Step 4: Migrate from VS Code
Cursor can import your VS Code extensions, settings, and keybindings in one step.
On first launch, Cursor shows a migration dialog:
- Select Import from VS Code.
- Choose what to import: extensions, settings, keybindings (all three recommended).
- Click Import. This takes 10–30 seconds depending on extension count.
If you missed the dialog, trigger it manually:
- Open the Command Palette:
Ctrl+Shift+P/Cmd+Shift+P. - Search for “Cursor: Import VS Code Settings”.
- Follow the prompts.
Your VS Code workflow carries over intact. Theme, font size, formatter config, Git integration — all preserved. Extensions from the VS Code marketplace install automatically.
Step 5: Configure the Terminal Shell Command
To open files and projects from the terminal using the cursor command:
macOS:
1. Open Command Palette (Cmd+Shift+P).
2. Search “Install ‘cursor’ command”.
3. Confirm. Now you can run:
cursor . # Open current directory
cursor ~/projects/my-app # Open a specific project
cursor file.py # Open a single file
Windows:
If you checked “Add to PATH” during install, the cursor command is already available in PowerShell and CMD.
Linux:
If you placed the AppImage in ~/.local/bin/cursor, it’s already accessible (assuming ~/.local/bin is in your PATH).
# Verify
which cursor
cursor --version
Step 6: Adjust Key Settings
Open settings with Ctrl+, (or Cmd+,). These settings matter most for a good first experience:
AI Model Selection:
Navigate to Cursor Settings (Ctrl+Shift+J / Cmd+Shift+J). Under Models, you can select which AI model to use for chat, inline edits, and completions. The Hobby plan gives access to default models with usage caps.
Privacy Mode:
Under Cursor Settings > Privacy, enable Privacy Mode if you work on proprietary code. This prevents your code from being stored or used for training.
Tab Completion:
Cursor’s Tab feature provides multi-line AI suggestions as you type. If it feels aggressive, adjust under Cursor Settings > Tab — you can set it to manual trigger only.

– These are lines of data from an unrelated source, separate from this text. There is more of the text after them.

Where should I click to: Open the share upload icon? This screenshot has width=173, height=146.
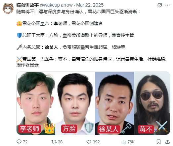click(167, 142)
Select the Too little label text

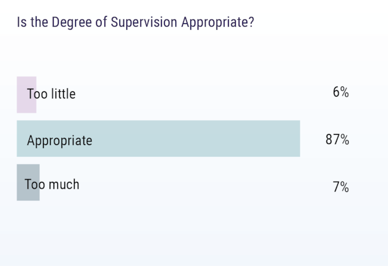click(x=51, y=94)
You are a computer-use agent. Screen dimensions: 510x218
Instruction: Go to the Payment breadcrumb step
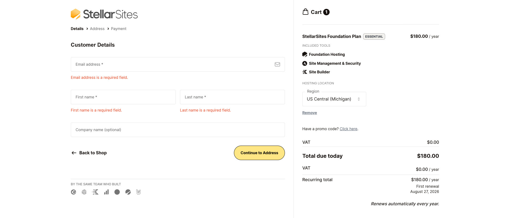click(x=119, y=29)
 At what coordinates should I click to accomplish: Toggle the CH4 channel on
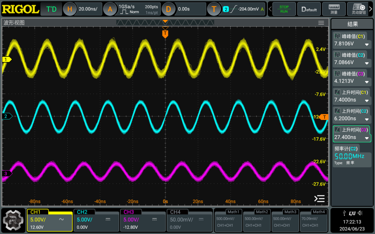pyautogui.click(x=190, y=220)
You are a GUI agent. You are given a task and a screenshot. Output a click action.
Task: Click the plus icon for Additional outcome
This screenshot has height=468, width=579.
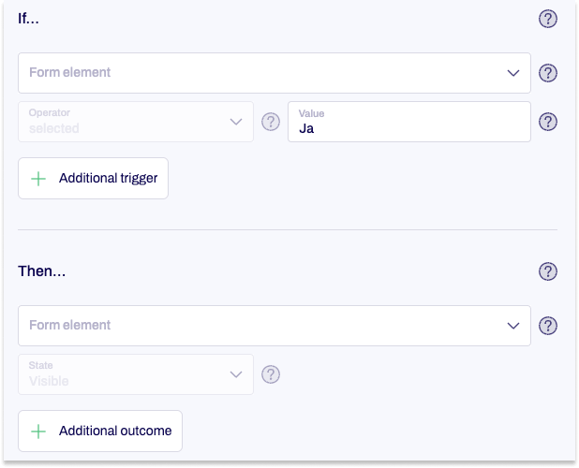click(38, 431)
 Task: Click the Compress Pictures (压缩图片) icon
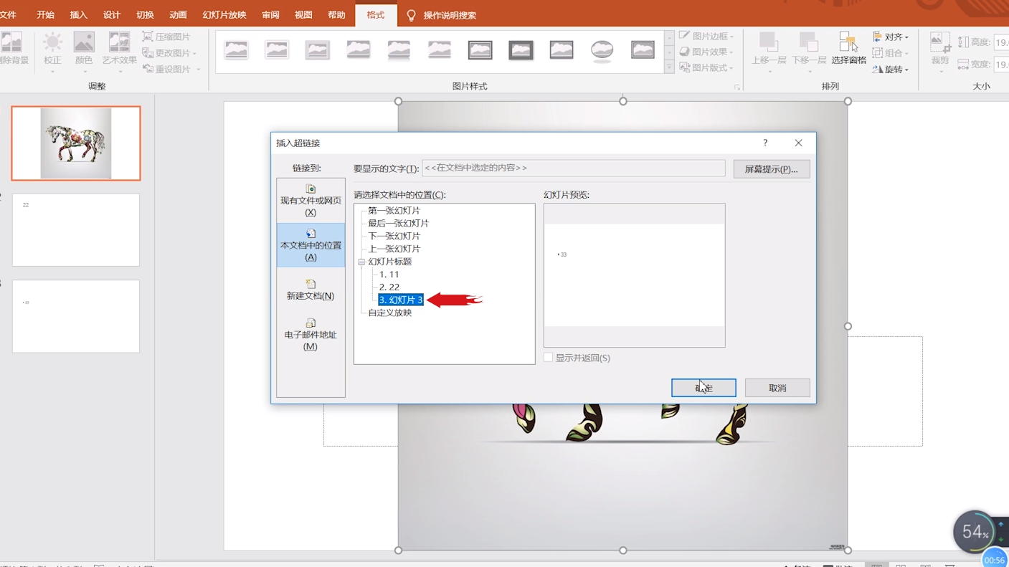coord(148,37)
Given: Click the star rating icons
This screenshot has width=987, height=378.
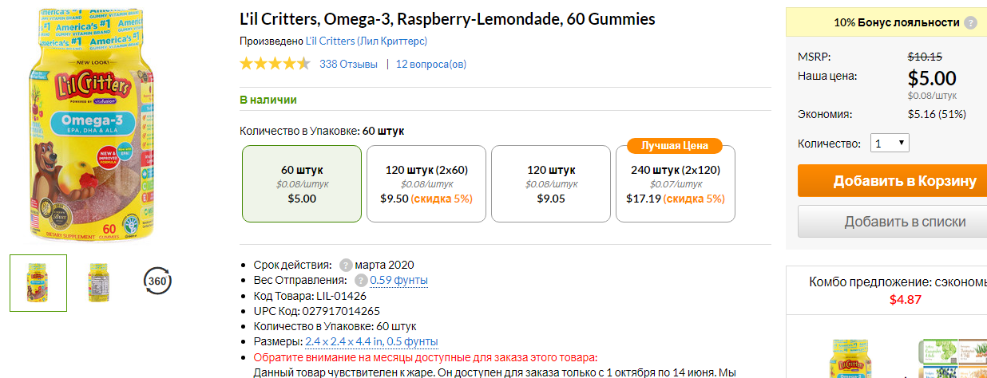Looking at the screenshot, I should pos(275,64).
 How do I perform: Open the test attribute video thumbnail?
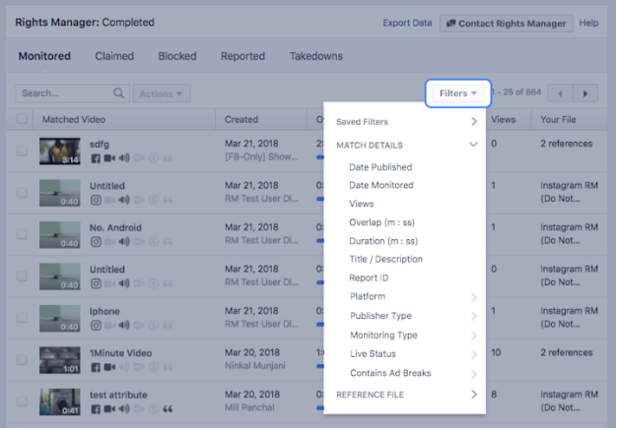pyautogui.click(x=59, y=402)
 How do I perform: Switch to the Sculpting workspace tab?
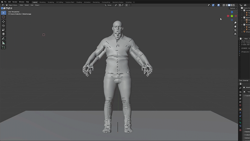(x=51, y=2)
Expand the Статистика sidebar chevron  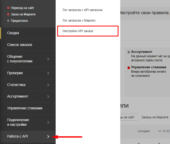click(48, 85)
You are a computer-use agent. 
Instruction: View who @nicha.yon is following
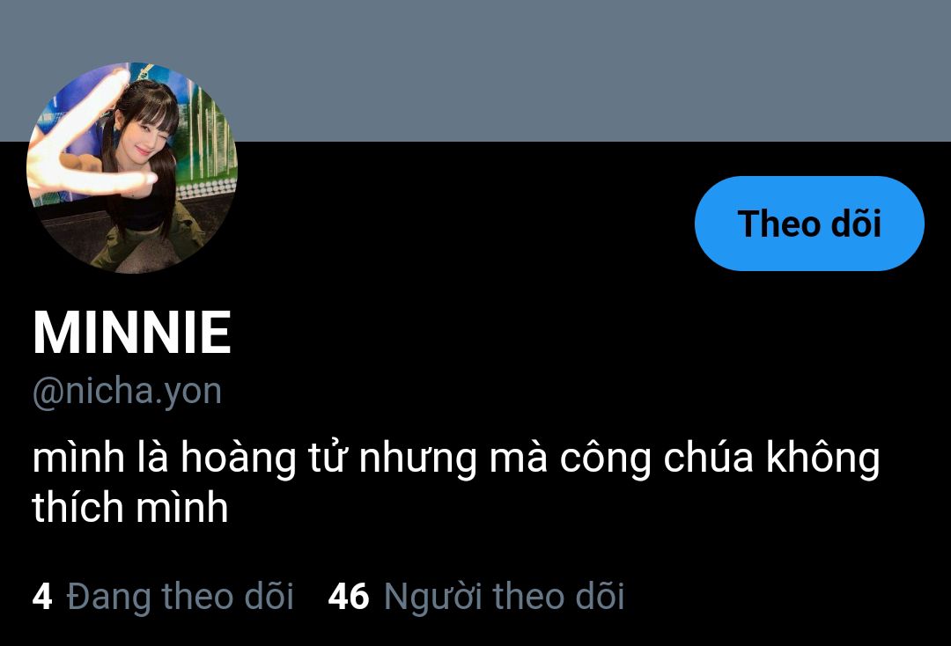pos(163,597)
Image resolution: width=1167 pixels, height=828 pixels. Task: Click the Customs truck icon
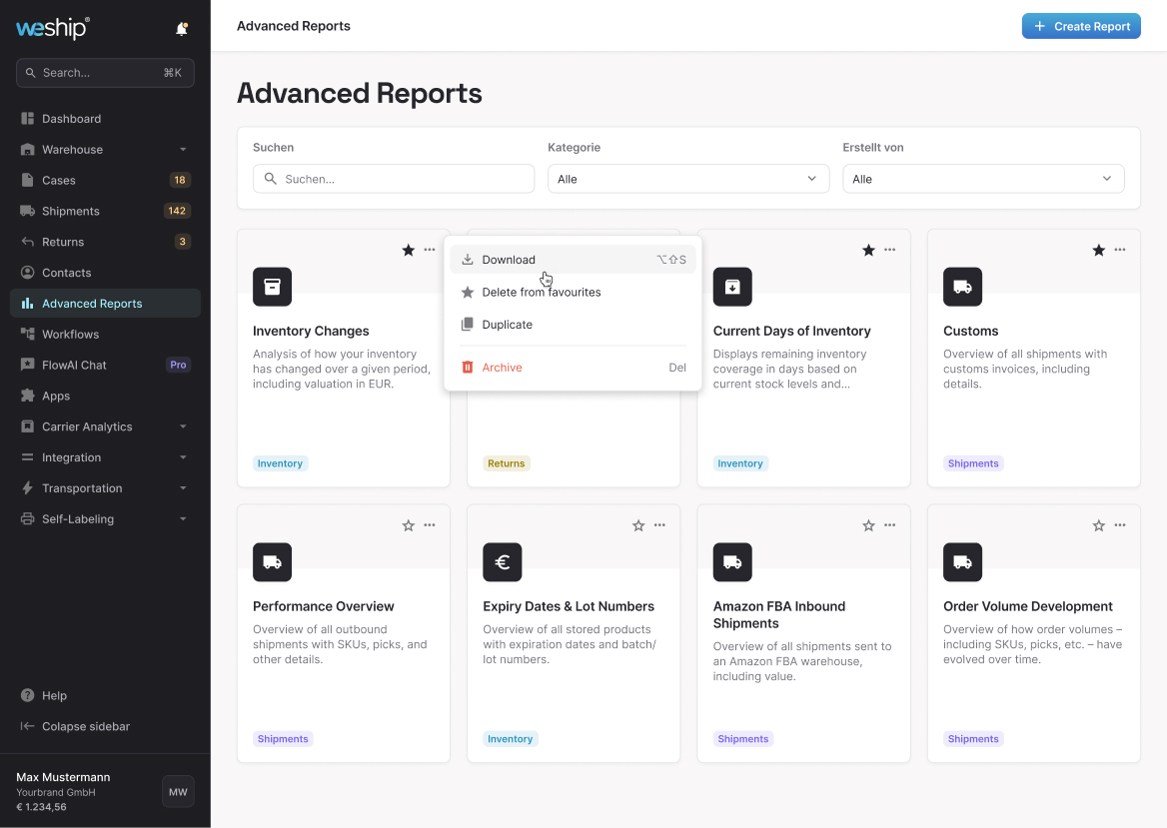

// In settings.json, useful overrides:
{
"cursor.cpp.enablePartialAccepts": true,
"editor.formatOnSave": true,
"editor.defaultFormatter": "esbenp.prettier-vscode"
}
Tips and Best Practices
- Use
Ctrl+L/Cmd+Lfor chat. This opens the AI sidebar where you can ask questions about your codebase. Add files to context with@filename. - Commit before large AI edits. Cursor’s inline edit (
Ctrl+K) can modify multiple lines at once. Having a clean Git state lets you revert easily. - Pin your model. If you’re on Pro, pin a specific model in settings rather than using “auto.” Consistency matters for predictable output.
- Use
.cursorignorefor large repos. Create a.cursorignorefile (same syntax as.gitignore) to excludenode_modules, build artifacts, and vendor directories from indexing. This speeds up codebase-aware features significantly. - Check usage on the dashboard. Visit your account page at cursor.com to monitor completion and request counts before hitting plan limits.
Cursor indexes your project for context-aware suggestions. For large monorepos, the initial indexing can take a few minutes. Let it finish before judging response quality.
Troubleshooting Common Issues
Cursor won’t launch on Linux:
Missing libfuse2 is the most common cause. Fix:
sudo apt install libfuse2 # Debian/Ubuntu
sudo dnf install fuse-libs # Fedora
AI features not responding:
Check your internet connection first. Then verify your sign-in status in the bottom-left corner of the editor. If it says “Signed Out,” re-authenticate via Command Palette > “Cursor: Sign In.”
Extensions not importing from VS Code:
Some VS Code extensions have marketplace restrictions. If an extension fails to import, install it manually from the Extensions panel (Ctrl+Shift+X). Cursor uses the Open VSX registry alongside Microsoft’s marketplace.
High CPU usage after opening a large project:
This is indexing. Wait for it to complete (progress shows in the status bar). Add large generated directories to .cursorignore to reduce load.